Bafana Bafana legend and assistant coach Helman Mkhalele. | Ayanda Ndamane/Independent Newspapers
Image: Ayanda Ndamane/Independent Newspapers
Hugo Broos has put his head on the block and named the person he believes should succeed him as the Bafana Bafana coach after the 2026 Fifa World Cup in North America.
Broos has been the apple of many eyes in South African football over the last few days. He led the team to the global showpiece for the first time since the 2002 edition, having only qualified as hosts in 2010.
The event, which will be co-hosted by the United States, Canada, and Mexico, will not only mark a full circle for the Belgian, who competed in the 1986 World Cup with his native country in Mexico, but it will also be his last major tournament as a coach, as he’ll call time on his career.
Broos’ career, which includes winning the 2017 AFCON with Cameroon and guiding Bafana to a podium finish in the most recent continental showpiece for the first time in more than two decades, is expected to leave big shoes to fill at Bafana, given his success and the way he has endeared himself to many in recent years.
The 73-year-old, however, knows that life must go on without him. Speaking during a roundtable with journalists invited by Safa’s media team at their headquarters on Thursday, he revealed whom he believes should succeed him.
“The best thing to do is for Helman to become the coach after me,” Broos said. “You’ll then have a fluid succession plan. When he takes over the team, the way of working and philosophy will stay the same.
“There’ll be a lot of African ways because I am a European. But Helman thinks about a lot of things, almost 95%, like me. That’s why I am so happy with him.
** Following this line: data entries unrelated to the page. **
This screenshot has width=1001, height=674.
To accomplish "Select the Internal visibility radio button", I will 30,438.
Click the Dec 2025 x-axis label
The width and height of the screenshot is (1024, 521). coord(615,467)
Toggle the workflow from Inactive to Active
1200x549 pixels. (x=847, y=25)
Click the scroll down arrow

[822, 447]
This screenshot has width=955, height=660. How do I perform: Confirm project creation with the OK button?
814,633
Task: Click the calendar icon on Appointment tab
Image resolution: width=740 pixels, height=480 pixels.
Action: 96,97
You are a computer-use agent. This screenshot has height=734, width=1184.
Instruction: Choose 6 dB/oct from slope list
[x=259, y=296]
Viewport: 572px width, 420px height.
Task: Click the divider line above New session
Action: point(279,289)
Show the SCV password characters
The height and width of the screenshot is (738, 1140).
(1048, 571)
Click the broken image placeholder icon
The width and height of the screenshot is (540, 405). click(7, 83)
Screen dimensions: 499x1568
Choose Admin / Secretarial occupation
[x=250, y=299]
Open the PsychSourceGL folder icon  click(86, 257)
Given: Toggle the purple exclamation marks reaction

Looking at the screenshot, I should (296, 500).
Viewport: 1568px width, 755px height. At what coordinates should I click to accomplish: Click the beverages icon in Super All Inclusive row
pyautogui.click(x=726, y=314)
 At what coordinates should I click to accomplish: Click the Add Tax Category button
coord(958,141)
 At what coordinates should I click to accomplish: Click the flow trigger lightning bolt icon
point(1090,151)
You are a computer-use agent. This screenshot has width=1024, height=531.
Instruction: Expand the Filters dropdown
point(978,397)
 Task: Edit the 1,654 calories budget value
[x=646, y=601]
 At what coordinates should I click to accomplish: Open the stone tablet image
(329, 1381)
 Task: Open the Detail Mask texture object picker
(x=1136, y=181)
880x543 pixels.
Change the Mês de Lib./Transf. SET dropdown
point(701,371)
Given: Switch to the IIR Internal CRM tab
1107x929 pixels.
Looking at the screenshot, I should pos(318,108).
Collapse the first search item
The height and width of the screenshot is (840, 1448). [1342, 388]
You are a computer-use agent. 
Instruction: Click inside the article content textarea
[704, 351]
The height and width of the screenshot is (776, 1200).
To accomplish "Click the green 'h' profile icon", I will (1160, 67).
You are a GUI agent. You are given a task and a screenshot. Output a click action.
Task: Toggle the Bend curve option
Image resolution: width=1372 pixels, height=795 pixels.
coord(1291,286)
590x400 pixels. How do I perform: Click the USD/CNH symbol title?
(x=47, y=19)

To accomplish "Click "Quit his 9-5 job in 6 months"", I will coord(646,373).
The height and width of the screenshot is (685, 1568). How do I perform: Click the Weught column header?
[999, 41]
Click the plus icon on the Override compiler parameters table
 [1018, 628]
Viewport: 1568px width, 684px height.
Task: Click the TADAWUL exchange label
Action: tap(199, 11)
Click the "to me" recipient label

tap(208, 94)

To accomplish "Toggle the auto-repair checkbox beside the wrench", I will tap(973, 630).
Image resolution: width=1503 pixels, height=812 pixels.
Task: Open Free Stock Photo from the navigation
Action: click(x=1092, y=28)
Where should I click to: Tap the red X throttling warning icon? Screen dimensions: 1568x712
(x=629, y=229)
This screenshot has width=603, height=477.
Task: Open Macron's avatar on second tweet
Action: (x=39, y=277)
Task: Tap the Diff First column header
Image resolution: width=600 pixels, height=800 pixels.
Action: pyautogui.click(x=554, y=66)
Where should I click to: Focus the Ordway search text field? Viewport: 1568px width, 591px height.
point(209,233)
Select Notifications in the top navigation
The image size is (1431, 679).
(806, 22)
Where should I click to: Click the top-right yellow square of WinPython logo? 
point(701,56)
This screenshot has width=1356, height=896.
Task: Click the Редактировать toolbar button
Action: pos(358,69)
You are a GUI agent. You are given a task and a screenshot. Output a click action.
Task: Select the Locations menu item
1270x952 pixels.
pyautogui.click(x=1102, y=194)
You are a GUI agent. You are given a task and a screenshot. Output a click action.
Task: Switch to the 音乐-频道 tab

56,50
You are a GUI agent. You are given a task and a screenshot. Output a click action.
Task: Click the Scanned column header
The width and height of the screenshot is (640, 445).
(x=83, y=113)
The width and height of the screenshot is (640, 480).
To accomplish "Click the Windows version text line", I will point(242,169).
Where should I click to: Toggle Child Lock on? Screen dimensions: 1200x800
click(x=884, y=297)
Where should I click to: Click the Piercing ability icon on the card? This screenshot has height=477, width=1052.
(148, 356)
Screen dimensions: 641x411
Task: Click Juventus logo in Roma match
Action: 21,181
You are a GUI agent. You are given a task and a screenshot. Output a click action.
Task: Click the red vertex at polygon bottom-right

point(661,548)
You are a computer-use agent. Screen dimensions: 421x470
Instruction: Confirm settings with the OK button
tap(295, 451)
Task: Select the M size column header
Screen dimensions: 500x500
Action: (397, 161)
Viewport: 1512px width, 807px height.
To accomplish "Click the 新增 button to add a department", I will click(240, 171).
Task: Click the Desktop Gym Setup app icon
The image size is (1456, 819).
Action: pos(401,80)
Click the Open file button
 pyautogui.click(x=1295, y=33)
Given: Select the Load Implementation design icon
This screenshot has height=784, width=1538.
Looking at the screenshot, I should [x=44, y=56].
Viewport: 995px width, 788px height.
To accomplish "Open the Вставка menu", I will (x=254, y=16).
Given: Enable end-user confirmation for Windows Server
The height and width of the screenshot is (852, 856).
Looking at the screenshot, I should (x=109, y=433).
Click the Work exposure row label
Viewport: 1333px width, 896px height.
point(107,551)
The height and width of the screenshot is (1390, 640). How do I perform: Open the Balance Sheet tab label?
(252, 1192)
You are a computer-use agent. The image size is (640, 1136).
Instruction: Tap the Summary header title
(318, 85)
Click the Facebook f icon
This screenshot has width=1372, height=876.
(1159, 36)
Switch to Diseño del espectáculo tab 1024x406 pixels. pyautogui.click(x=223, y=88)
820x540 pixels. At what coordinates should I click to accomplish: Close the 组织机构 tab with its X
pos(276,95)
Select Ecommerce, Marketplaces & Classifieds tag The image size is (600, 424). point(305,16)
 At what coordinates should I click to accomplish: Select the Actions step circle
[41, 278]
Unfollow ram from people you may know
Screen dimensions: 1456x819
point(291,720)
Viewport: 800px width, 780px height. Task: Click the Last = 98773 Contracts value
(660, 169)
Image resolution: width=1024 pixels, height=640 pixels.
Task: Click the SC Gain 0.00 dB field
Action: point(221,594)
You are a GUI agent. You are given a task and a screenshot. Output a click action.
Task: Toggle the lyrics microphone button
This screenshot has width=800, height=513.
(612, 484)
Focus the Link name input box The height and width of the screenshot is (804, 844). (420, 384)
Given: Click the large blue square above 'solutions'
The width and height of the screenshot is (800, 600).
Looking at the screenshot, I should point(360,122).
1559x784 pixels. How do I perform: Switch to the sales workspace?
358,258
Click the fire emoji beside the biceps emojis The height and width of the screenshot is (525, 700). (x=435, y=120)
It should be very good.”
Broos, however, has revealed what he thinks could be the stumbling block in the succession plan after the global showpiece in North America.
“The only problem with Helman is that he doesn’t have the qualifications,” said Broos of Mkhalele, who recently enrolled for his CAF A coaching course. “You can avoid that if Helman follows the UEFA Pro Licence courses. You need that as the coach of the national team."
Broos and Mkhalele have been tight as glue over the last four years, creating a lifelong brotherhood as they’ll now coach at the World Cup for the first time since playing in the 1986 and 1996 global showpiece respectively. But it wasn’t love at first sight.
“When we met for the first time, he was very shy,” Broos recalled. “In the last camp, after the game against Rwanda, we were drinking and laughing about it.
“We first met at a hotel in Sandton, and he was very shy. I told him, ‘I hope you won’t be shy, because if you are, you won’t be my assistant.’
“Slowly, he started to open up. I’ve said it before, without him, we wouldn’t have the success we have now. He helped me a lot, especially in the first year. I will always be grateful to him!”
Mkhalele clearly heeded Broos’ call. So much so that when he became the sole right-hand man of the silver-haired Belgian following the departure of Cedomir Janevski, he became not just a figurehead in the team but a true leader.
“The 5% (time we, perhaps, don't see eye-to-eye) is when we are making the preliminary or final squad. There’s a discussion about who we will take,” Broos explained. “Helman learned to speak up, because in the beginning he was a little bit shy.
“I told him, ‘you are not here to keep quiet. If you don’t agree with me, please tell me'. There are moments when I said, ‘no, we’ll take this one, since I am the head coach'. But there are also times when I said, ‘you are right, we’ll take that one'.
“I love working with Helman. He’s a very nice guy, humble, loyal, and he knows football, which is the most important thing.”
So, as Broos nears his final few months with the team ahead of the AFCON in December and the World Cup in June, he described what it will be like to bid farewell to Mkhalele.
“It will be a tough day when I say to everyone, ‘thank you and goodbye',” Broos said. “It will be very tough, surely. I have friends here now. I have to say goodbye to Helman. It won’t be easy at all, but that’s life.”